- _Page excerpt_

On the second day of the experiment my past self would have wilted still further at the identical pair of greetings reciprocated, but the social scientist in me instead chose to focus on the fact that I'd received one fewer of each of the snarls, recoils and blankings than on the first day (although the mathematicians among you may have decided that it was just that I simply saw fewer people on the Tuesday and may have just lost a couple of grumpy ones, who were probably so grumpy or afraid at the thought of being greeted again that they chose to stay at home fuming or attempting to avoid me). Most importantly, however, on that second day I saw a smile! From a previous recoiler!

The first sparkle of gold glittered at me from the gravel in my social sieve.

[There’s gold in them thar interpersonal interactions.
[Image: www.jerrysgold.com]

 Over the rest of the week the numbers gradually began to ramp up; perhaps as familiarity allowed the flightier commuters to deem me relatively safe to interact with, in the same way that elephants get used to a camera disguised as a log or dolphins were able to cope with the psychological onslaught of being filmed by an auton. Whatever the cause, by Thursday I was up to eleven good mornings, three smiles and one good morning accompanied by a smile and wave (I had to create a new column for that!). And best of all, this last and most emphatic display of greeting had come from the lady who had withdrawn as if stung on Monday, smiled on Tuesday and muttered a reply on the Wednesday. Even the Dour Man had begun to reply!

- _Set tasks_
(A) Answer these about the greeting experiment account, one short line each:
(i) What did the writer see on the second day that mattered most?
(ii) How many good mornings had the writer reached by Thursday?
(iii) What did the writer have to add to record the greeting that came with a smile and wave?
(B) Carry the greeting experiment account forward from its final sentence.

- _Provided data_
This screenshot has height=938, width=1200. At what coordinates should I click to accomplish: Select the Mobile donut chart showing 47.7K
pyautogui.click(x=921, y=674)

- _Answers for this exercise_
(A)
(i) A smile from someone who had recoiled before.
(ii) Eleven.
(iii) A new column.

(B)
Sure, it’s creepy, but we can get used to it.
[Images from BBC]


But on Friday I suddenly found myself back where I started. The suits, dresses and jeans were all walking towards me were the same, but the faces were different and the smiles were gone; the looks of fear and alarm sliding into place like Greek tragic masks. My familiar street had become a foreign land or, worse, some grim parallel reality with the same physical features but populated by a completely different cast of characters. Had Hitler won the war in this reality? Were these people secretly lizards? Or psychic robots?


And suddenly we’re strangers
[Image: Social Paranoiac / The Drowned Man - Punchdrunk Theatre Company]


While I couldn't rule these the worries out, I swiftly (although really not swiftly enough when you consider the alternatives) worked out that my quick trip to the shops before I had begun my return journey had led me to return against the flow of commuters for the next train. My goodwill, it seems, had begun to convert my old friends on my usual walk, but had not had the effect of psychic social osmosis that I might have hoped for. Realising that choosing a different set of commuters would introduce unnecessary variation into my data, I resolved to try to stick to the same time and set of commuters where possible, with a gradual and pleasing improvement in results (although with more individual walks down to the shops to make up for it, for which I'm sure my heart was also grateful).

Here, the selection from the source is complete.